▶ [Task inputs]
▼▼▼
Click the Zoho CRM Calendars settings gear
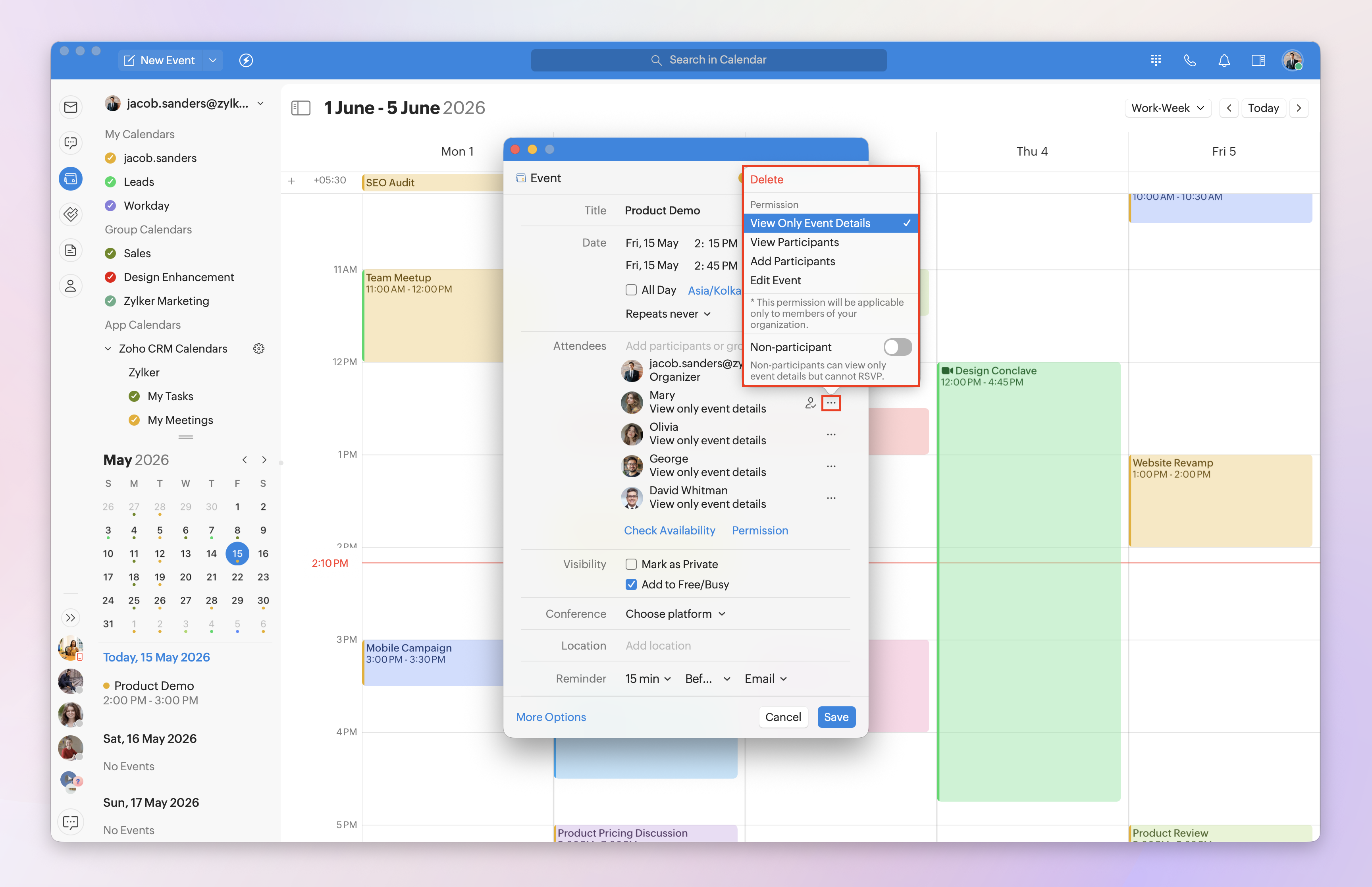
▲▲▲
▼▼▼
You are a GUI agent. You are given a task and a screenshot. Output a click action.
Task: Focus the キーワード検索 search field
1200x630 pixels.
▲▲▲
▼▼▼
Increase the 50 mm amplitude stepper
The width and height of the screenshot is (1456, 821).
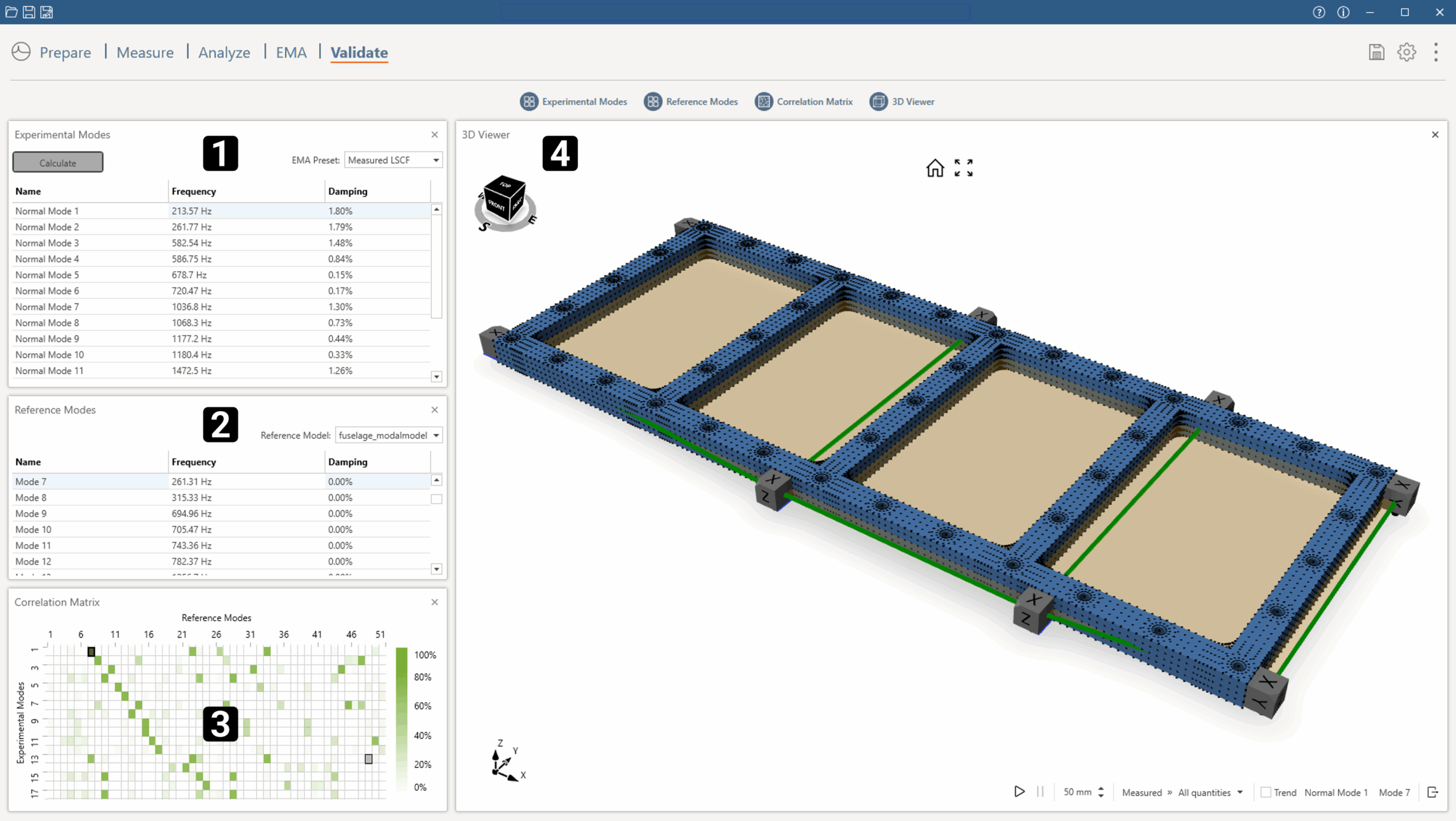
▲▲▲
Return the lines of the records running from the line containing "Increase the 50 mm amplitude stepper" through the line containing "The width and", both included, reproduced character for character.

Increase the 50 mm amplitude stepper
The width and height of the screenshot is (1456, 821).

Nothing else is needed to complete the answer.